がんに対する免疫療法の有効性は、ずっと「眉唾もの」だと言われてきました。しかし、最近、本当にがんに効く免疫療法が登場し、がん治療は手術、化学療法、放射線についで第4の手段を手に入れることになりました。
免疫チェックポイント阻害剤オプジーボは、2014年7月に根治切除の不能なメラノーマに対して保険適応となりました。ついで、2015年12月には、切除不能な肺がん(非小細胞肺がん)に対する使用が保険適応となりました。米国では、既に腎臓がんに対して承認されており、リンパがん,頭頚部がんなどあらゆるがんに有効であることも明らかになりつつあります。
しかし、ここで医師の側から、この薬を肺がん治療に用いた際にかかる費用について懸念の声が上がりました。
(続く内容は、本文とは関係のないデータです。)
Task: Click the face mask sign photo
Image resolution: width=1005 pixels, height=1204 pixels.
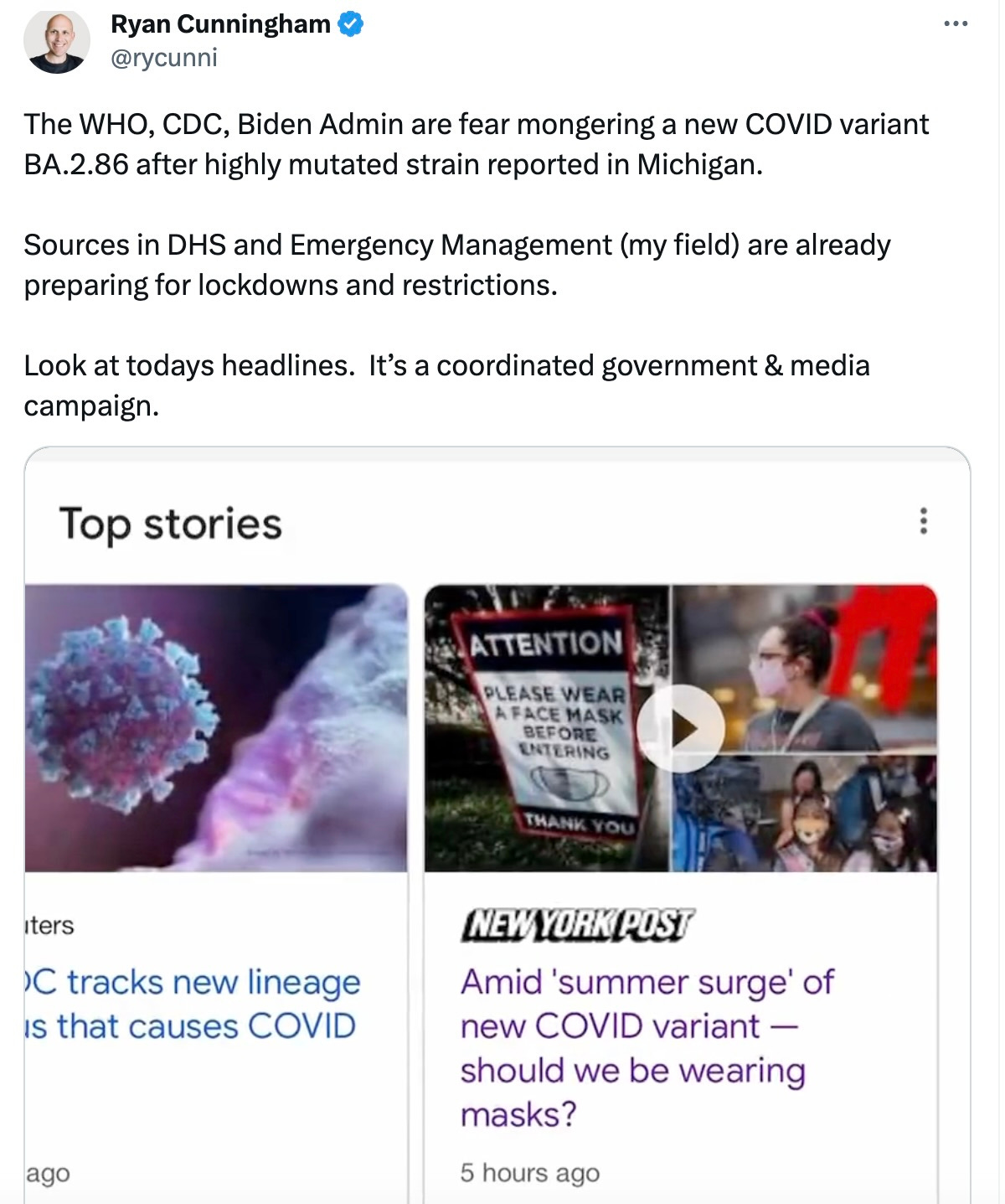Action: (547, 728)

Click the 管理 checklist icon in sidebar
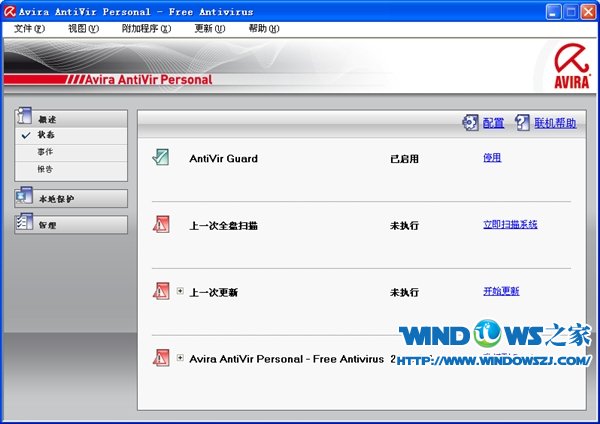(x=24, y=224)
肺がんの患者は、メラノーマ(10万人1人:患者予測はピーク時でも470人)の患者に比べて二桁多く(年間13万人)、且つ、日本人の肺がんの85%は非小細胞肺がんですので、今後多くの肺がんの患者さんにオプジーボが使用されると予想されます。
日本赤十字社医療センター化学療法科部長の國頭英夫先生(専門は胸部腫瘍、臨床試験方法論)の試算によれば、体重60kgの患者が1年間オプジーボを使うと、3460万円かかり、対象となり得る肺がん患者5万人全員に投与すれば、年に約1.7兆円。
現在の日本の国民医療費のうち、薬剤費は約10兆円ですので、いきなり2割近く薬剤費が跳ね上がることになります。
又、喉から手が出るほど「効くものなら使いたい」と切望している患者の側からも、不安な声が上がっています。ここまで薬が高くなると、所得に応じて自己負担を一定額に抑える国の高額療養費制度を使っても、家計に与える影響が大きく、経済的な事情から薬の使用を継続できなくなるのではないかと心配しているのです。
オプジーボが画期的な抗がん剤であることは間違いない事実ですが、其の有効率はメラノーマで3割、肺がんでは2割とも言われています。さらに、残念なことに「どのような人に有効で、どのような人に無効か」を事前に明らかにする手立てが現在のところないのが悩ましいところです。